What happens if we drop the commutativity of $R$? Since left and right multiplication differ, $U(R)$ will act differently for each version.
I chose upper triangular matrices on $\text{GF}(2)$ for an example, and acquired the following "left associates": $$ \{\begin{pmatrix}0 & 0 \\ 0 & 0\end{pmatrix}\},\{\begin{pmatrix}1 & 0 \\ 0 & 1\end{pmatrix},\begin{pmatrix}1 & 1 \\ 0 & 1\end{pmatrix}\},\{\begin{pmatrix}1 & 0 \\ 0 & 0\end{pmatrix}\},\{\begin{pmatrix}0 & 1 \\ 0 & 0\end{pmatrix}\},\{\begin{pmatrix}1 & 1 \\ 0 & 0\end{pmatrix}\},\{\begin{pmatrix}0 & 0 \\ 0 & 1\end{pmatrix},\begin{pmatrix}0 & 1 \\ 0 & 1\end{pmatrix}\} $$
The units act as elementary row operations. For "right associates," the units will act as elementary column operations instead.

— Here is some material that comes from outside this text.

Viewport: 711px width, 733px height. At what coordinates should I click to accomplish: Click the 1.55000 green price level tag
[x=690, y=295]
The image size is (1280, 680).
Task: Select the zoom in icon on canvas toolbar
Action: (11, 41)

This arises the following question: Will "left associates" and "right associates" ever coincide for a noncommutative $R$?
Take any non commutative division ring $R$, for example the quaternions.
Since every non zero element is invertible, the only orbits for left or right multiplication are $\{0\}$ and $ R- \{0\}$. Hence left and right associates coincide.